Please forgive my ignorance of the proper hierarchical regression nomenclature and conventions. I am sure that what I want is quite easily achieved, but I don’t know the right terms under which to search. I want to fit a model of the following form:

y_i \mid n_i \sim \mathrm{Bin}(n_i, p_i) \\ \mathrm{logit}(p_i) = \alpha_{r_i} + \beta_{r_i,t_i} + \delta_i \\ \beta_{r,t} \sim \mathrm{N}(0, \sigma_r^2) \\ \delta_i \sim \mathrm{N}(0, \tau^2)

where i indexes individual units, r is a binary factor, and t is a 4-level categorical factor. My data include observations of (y_i, n_i) for all 2x4 = 8 possible combinations of the levels of r and t.
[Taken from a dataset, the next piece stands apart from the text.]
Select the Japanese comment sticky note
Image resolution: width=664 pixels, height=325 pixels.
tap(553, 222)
I have attempted to specify this model in brms using the formula:

y | trials(n) ~ r + (1 | gr(t, by = r)) + (1 | i)

but this results in an error message to the effect that “some levels of ‘t’ correspond to multiple levels of ‘r’.” Can someone explain to me the right way of specifying this model in the brms/lmr4 syntax?
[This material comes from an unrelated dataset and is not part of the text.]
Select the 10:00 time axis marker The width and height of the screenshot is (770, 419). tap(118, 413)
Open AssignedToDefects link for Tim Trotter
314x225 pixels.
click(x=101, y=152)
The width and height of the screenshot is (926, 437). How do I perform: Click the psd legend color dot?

Here is some example data, if this helps at all:

data <- data.frame(
  y = as.integer(c(37, 2, 18, 21, 49, 12, 9, 17, 45, 21, 29, 26, 24, 20, 38, 5)),
  n = as.integer(c(185, 173, 165, 194, 150, 194, 130, 141, 198, 188, 120, 111, 132, 160, 110, 165)),
  r = factor(c(0, 0, 0, 0, 0, 0, 0, 0, 1, 1, 1, 1, 1, 1, 1, 1)),
  t = factor(c(0, 0, 1, 1, 2, 2, 3, 3, 0, 0, 1, 1, 2, 2, 3, 3)),
  i = factor(0:15)
)

No prior for \alpha? It would presumably need to allow a non-zero intercept or you would have to add a global intercept.

Also, this model is going to be super problematic to fit because it’s three additive effects with nothing to identify them other than the priors. We discuss why this is a problem in the problematic posteriors chapter of the User’s Guide.
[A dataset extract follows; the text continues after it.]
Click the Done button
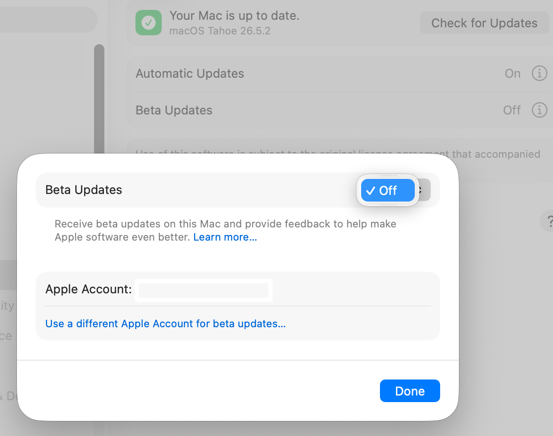 pos(410,391)
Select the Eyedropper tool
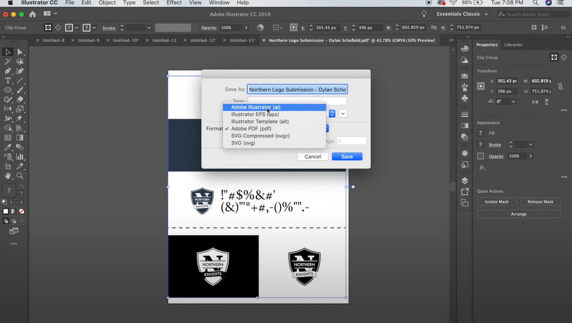Screen dimensions: 572x323 pos(8,147)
I’m afraid I don’t know brms, so can’t suggest how to code it there. It’s very easy to write this kind of model in Stan but much harder to fit given the non-identifiability of the likelihood.

My intention was for \alpha_r to capture the mean difference (main effect) between the two levels of r (i.e., averaging over the levels of t), while constraining the conditional prior of \beta_{r,t}\mid r to have zero mean. (The motivation being to allow some partial pooling of the \beta_{r,t} parameters toward 0.) The batch effect \delta_i is meant to capture the remaining variance within each (r, t) group (whereas \sigma_r is supposed to capture the variance between levels of t, for each level of r). I am unfamiliar with the details of how this kind of thing is usually done (and notated). Do you have a different suggestion for a better way to structure the model?

I somehow missed this follow-up before, so sorry for not responding sooner.

I’m afraid not—you often just have to deal with these non-identifiable effects. It helps to enforce a sum-to-zero constraint on each of them and then add a global intercept, or to pin one of the values of each. Then it’s not just the prior doing the identification.

I would add a weakly informative prior for all of the parameters based on the scale of results you expect.